Anthropic released computer use agents. What are the unique engineering challenges compared to tool-use agents, and how would you architect a safe deployment?
Anthropic released computer use agents. What are the unique engineering challenges compared to tool-use agents, and how would you architect a safe deployment?
- Computer use agents operate in a fundamentally different paradigm from tool-use agents. Tool-use agents call structured APIs with typed parameters. Computer use agents interact with arbitrary GUIs through screenshots, mouse clicks, and keyboard input. This introduces three major challenges.
- First, the observation space is unstructured. With tool-use, the agent gets structured JSON responses it can reliably parse. With computer use, the agent processes screenshots and must perform visual understanding to determine the current state. OCR errors, dynamic page loading, and visual ambiguity mean the agent’s perception of the state can be wrong, leading to incorrect actions. A button that looks like a “Submit” button might actually say “Submit for Deletion.”
- Second, the action space is enormous and irreversible. A tool-use agent chooses from a finite set of defined tools. A computer use agent can click anywhere on a 1024x768 screen and type any string. Most of those actions are meaningless, but some are catastrophic (clicking “Delete Account” or “Send All” on an email). There is no “undo” in most GUI interactions.

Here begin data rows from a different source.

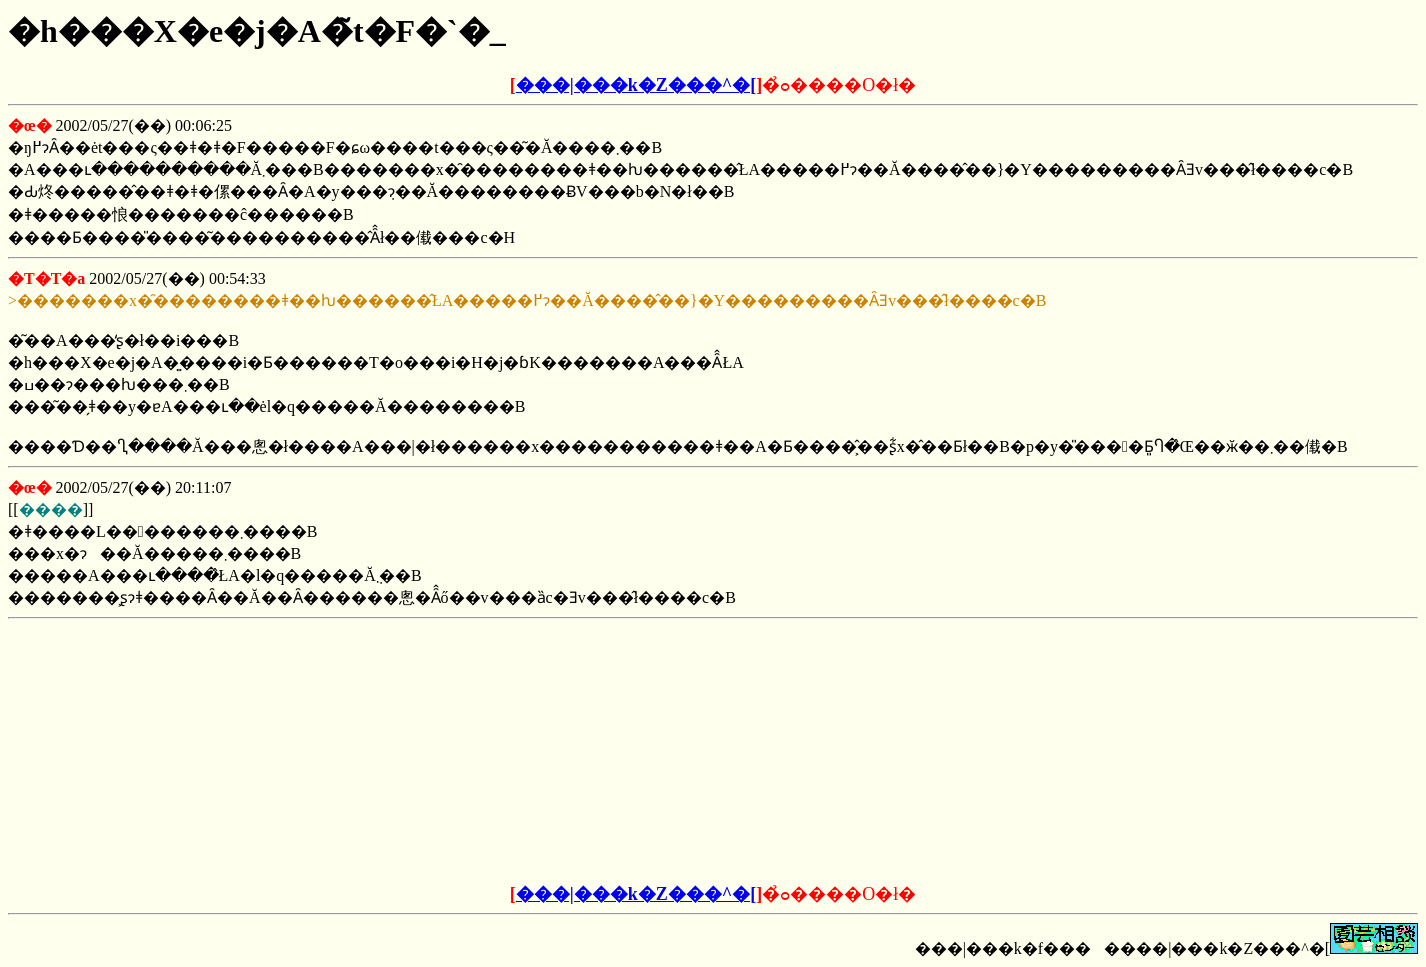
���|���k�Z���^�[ (636, 85)
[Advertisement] (561, 752)
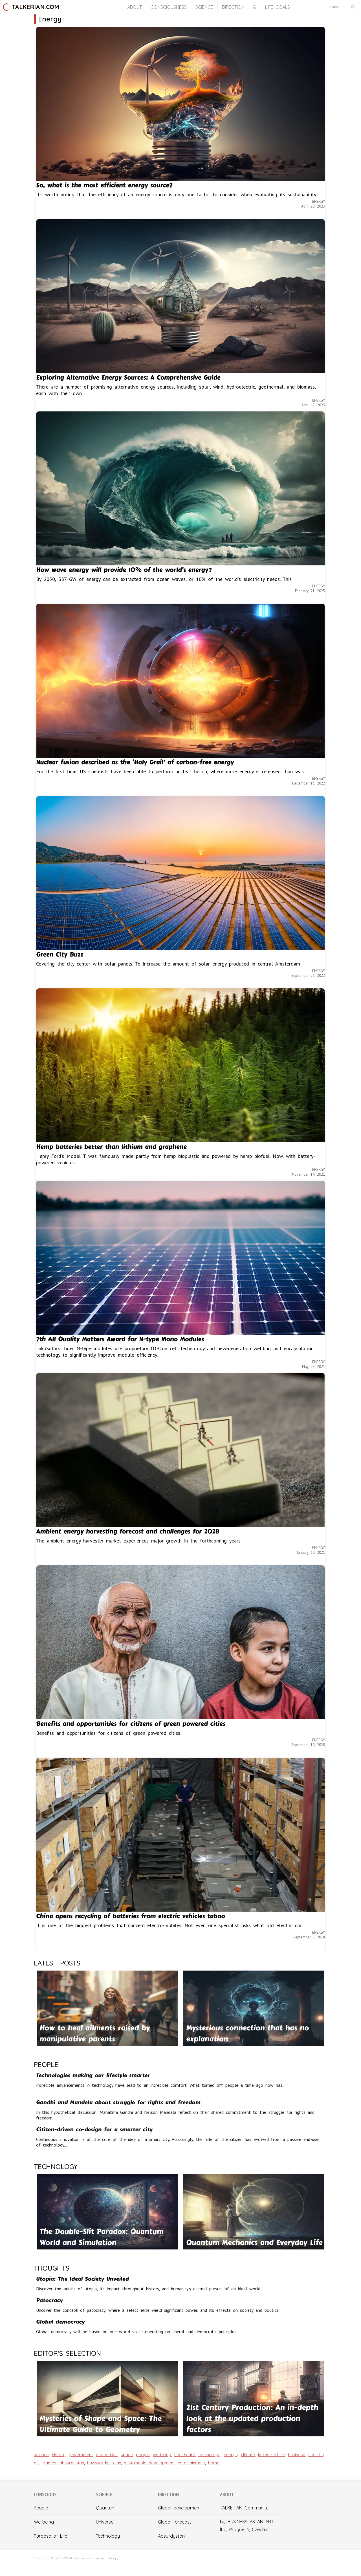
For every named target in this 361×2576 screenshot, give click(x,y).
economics (107, 2454)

- Third, latency is dramatically higher. Each step requires taking a screenshot (100ms+), sending it to the model for analysis (1-2 seconds), receiving the action, executing it, waiting for the UI to respond (variable), and taking another screenshot. A 10-step task takes 30-60 seconds minimum, versus 5-10 seconds for a tool-use agent doing 10 tool calls.
- For safe deployment, I architect three layers. The environment layer: run the agent in an isolated VM or container with a sandboxed browser. No access to the host system, no persistent storage, no ability to install software. The action layer: maintain a denylist of UI elements the agent cannot interact with (logout buttons, delete buttons, payment forms) using coordinate-based exclusion zones or visual element detection. The monitoring layer: record every screenshot and action for replay and audit, with real-time anomaly detection that pauses the agent if it navigates to unexpected domains or performs rapid-fire clicks.